Lisa (drld) | 24 comments Mod
Hi Readers,
Where is everyone? Did you all skip The Glass Castle? It's a great book. Yao, I too was extremely saddened by this story. It is a fascinating story.


message 4: by Lisa (new)

Lisa (drld) | 24 comments Mod
Oops, I apologize! Getting ahead of myself. The Glass Castle isn't due until March 25th!


message 5: by Lourdes (new)

Lourdes A. | 49 comments This book transmits a relevant message about how poverty, alcohol addiction, and neglect can severely impact children´s life. During the reading I felt so bad seeing how the main character Jeannette Walls and their siblings suffer hunger, cold and all kinds of mistreatment from their parents. I got shocked by the way Jeannette´s mother (Rose Mary) takes care of her children. She has an immature behavior in dealing with real situations as a lack of food in the house and does not care about other children´s needs. How can we allow a three-year old child to cook hotdogs by herself?
Jeannette and her siblings are raised by an unstable family always short on cash and food. Besides that, the family moves around the Country, frequently causing stress and making it difficult for the children to access school.
It seems that the “Glass Castle” also brings a message of forgiveness. The Transparent Palace that Jeannette's father (Rex Walls) promises to build for his children functions as a metaphor for another fanciful constructor. As a matter of fact, Jeannette´s parents were unsuited to raise children and mask their struggles to survive in a world for which they are not prepared to face it. Rex is an intelligent guy, and when sober, he teaches good things to his children, but when he is drunk, he causes problems to the family and a huge deception to Jannette, who always has a good expectation about him.
The unstable life makes a significant impact on the children´s health and behaviors, leading the adolescents to leave their parents´house and go to New York to try a new life. Eventually, Rex and Rose Mary go to Manhattan as well, but they do not stay with their children and become homeless. Even though Jeannette does not appreciate the way her parents face life, she tries to understand and forgive them.


message 6: by Natalie (new)

Natalie Thomas | 46 comments The Glass Castle was, by far, the most difficult book we have read in this course. I say this because this is a memoir of what actually occurred in someone's life. The life that Jeannette Walls and her siblings endured was gut-wrenching to read. All the while, I couldn't reassure myself that this was a figment of some creative author's imagination; rather, this is the life story of an actual human being!
I was frustrated and angry throughout the entire novel. As a parent myself, I could not believe the selfishness, utter neglect, abuse, and atrocities that Jeannette's parents made their children endure. I cannot help but believe that her parents suffered from several types of mental illness: addiction, depression, delusions of grandeur. The list could go on.
I'll admit that, at points, I was also frustrated that the children just accepted their lot in life; BUT, I have to remind myself that this was the only life these children knew. And, they were only children who had very little power. The adult in me WANTED so badly for these kids to find the courage to seek help, but their intense loyalty to their family, and their fear of separation guided all their life decisions.
Throughout the novel, I kept looking for the silver lining. Something, anything. Redemption came only in the end. It wasn't until the siblings broke away and moved to New York City that they were finally able to realize what they had been missing their entire lives, and reflect on how cruel and selfish their parents truly were. Not all of the siblings were able to forgive, and I can't say that I blame them.
As for our teens, The Glass Castle is a great example of a rags-to-riches story: from unbelievable poverty to success. But, more than that, it's a great testimony of how one can overcome even the most horrific of childhoods to become functioning, successful adults.
_ _ _ _ _ _ _
▸ What is asked:
A: In the book discussion, what date does Lisa give for when The Glass Castle is due?
B: Reproduce the part of the book discussion starting at "Lourdes A. |" and ending at "hotdogs by herself?".
C: Write the next part of the book discussion about The Glass Castle, picking up after its final sentence.

[Click-target data]
_ _ _ _ _ _ _
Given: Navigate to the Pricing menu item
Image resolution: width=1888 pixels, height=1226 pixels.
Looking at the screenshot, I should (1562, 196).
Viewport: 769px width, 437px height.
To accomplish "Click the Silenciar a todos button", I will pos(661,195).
_ _ _ _ _ _ _
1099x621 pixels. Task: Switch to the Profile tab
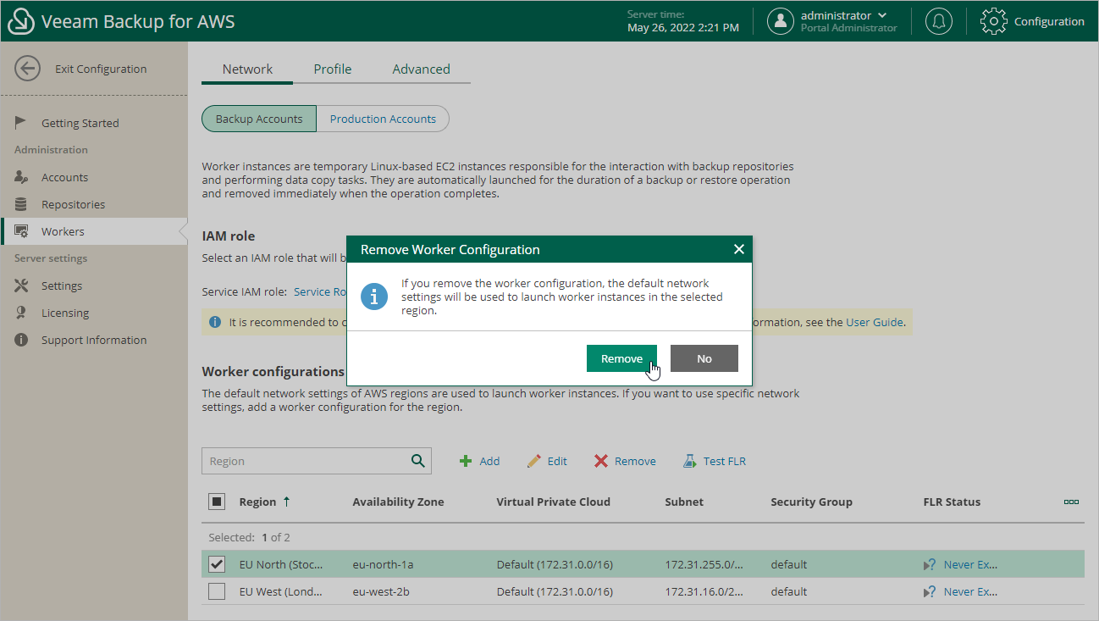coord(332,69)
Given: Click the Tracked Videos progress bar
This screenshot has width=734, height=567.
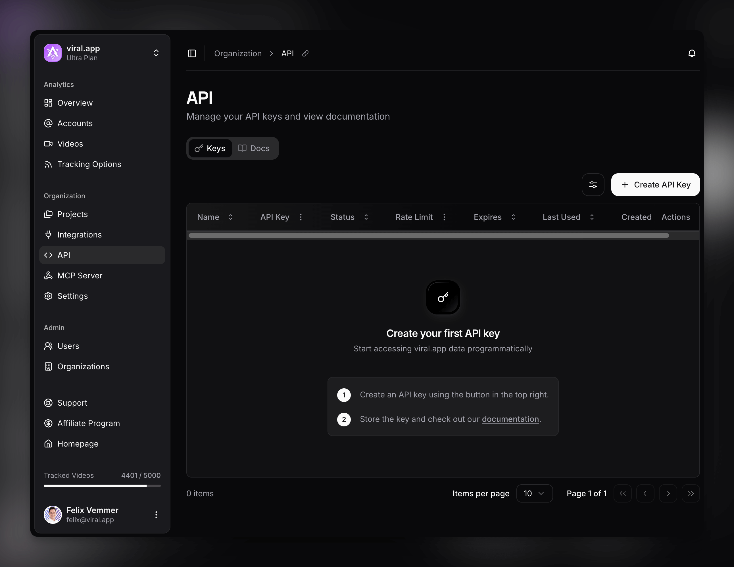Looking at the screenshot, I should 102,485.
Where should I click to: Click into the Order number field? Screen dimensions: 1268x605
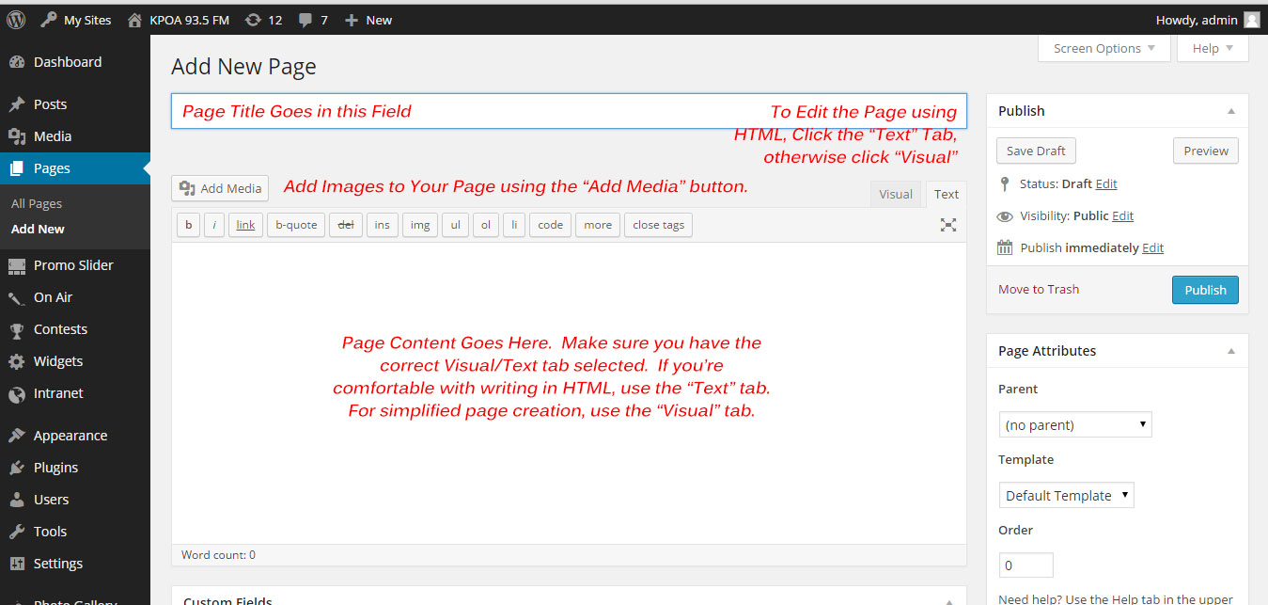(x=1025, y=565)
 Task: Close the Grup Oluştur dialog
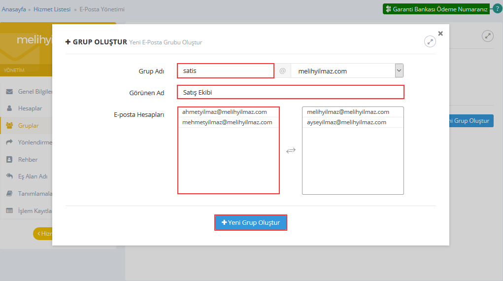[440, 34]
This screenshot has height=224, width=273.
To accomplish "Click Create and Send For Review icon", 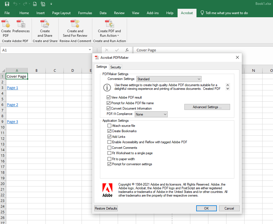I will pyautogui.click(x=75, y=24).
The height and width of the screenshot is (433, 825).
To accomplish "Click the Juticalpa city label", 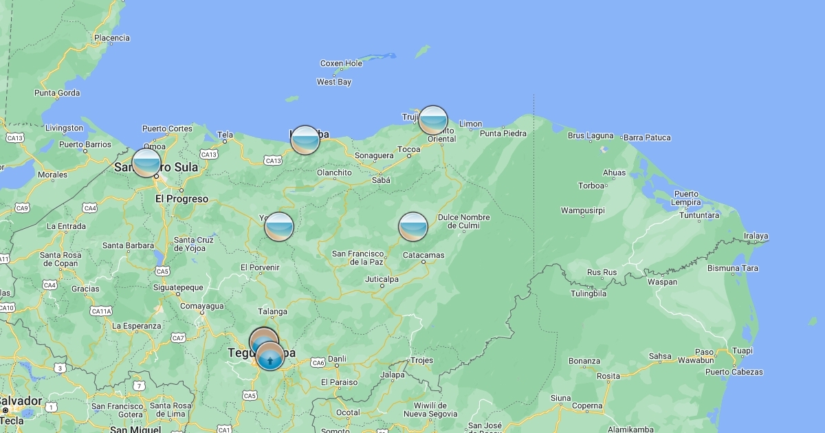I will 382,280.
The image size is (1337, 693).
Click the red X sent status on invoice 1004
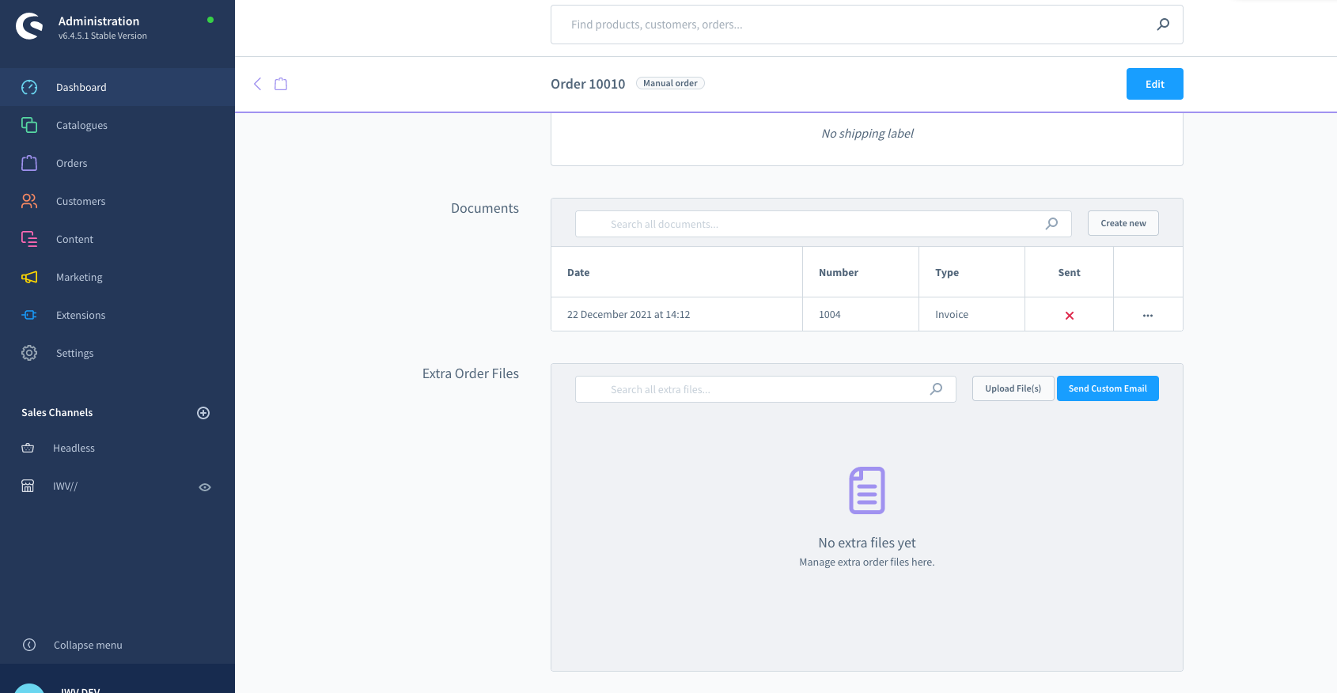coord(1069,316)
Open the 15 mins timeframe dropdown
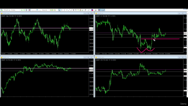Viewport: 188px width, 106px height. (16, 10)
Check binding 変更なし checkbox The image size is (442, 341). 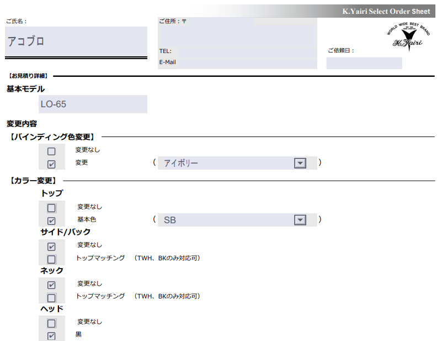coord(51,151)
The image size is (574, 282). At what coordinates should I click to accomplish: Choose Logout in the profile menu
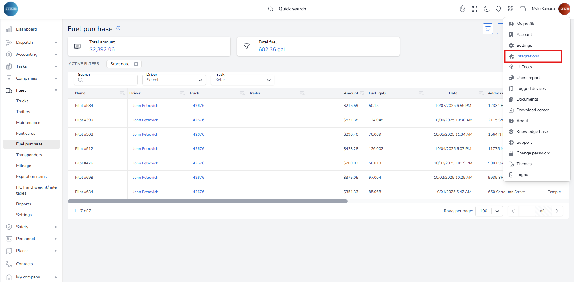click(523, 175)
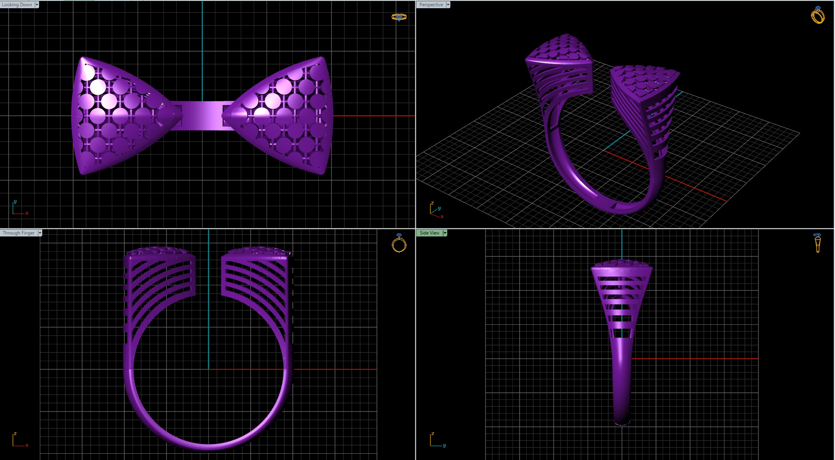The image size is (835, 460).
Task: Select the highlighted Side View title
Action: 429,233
_ _ _ _ _ _ _
▸ Answer list:
A: March 25th.

B:
Lourdes A. | 49 comments This book transmits a relevant message about how poverty, alcohol addiction, and neglect can severely impact children´s life. During the reading I felt so bad seeing how the main character Jeannette Walls and their siblings suffer hunger, cold and all kinds of mistreatment from their parents. I got shocked by the way Jeannette´s mother (Rose Mary) takes care of her children. She has an immature behavior in dealing with real situations as a lack of food in the house and does not care about other children´s needs. How can we allow a three-year old child to cook hotdogs by herself?

C:
I have no doubt that each sibling still carries many scars-- much like our teens, much like most of us. As odd as it might sound, Jeannette's suffering serves a greater purpose: to show that there can be light at the end of any dark tunnel.


message 7: by Lourdes (new)

Lourdes A. | 49 comments Isaiah wrote: "Jeannette Walls’ memoir was truly an eye opener to the harsh realities of the challenges that some families endure. Reading about the Walls family, it reminds me of students I have taught who were ..."

Hi Isaiah,
I appreciate your attitude toward your student, who had no food to eat. Yes. Food is the essential element students need to be well and focus on school. I got a broken heart while reading about Jeannette in her siblings suffering hunger and all kinds of needs.


message 8: by Yao (new)

Yao Chen | 49 comments Natalie wrote: "The Glass Castle was, by far, the most difficult book we have read in this course. I say this because this is a memoir of what actually occurred in someone's life. The life that Jeannette Walls and..."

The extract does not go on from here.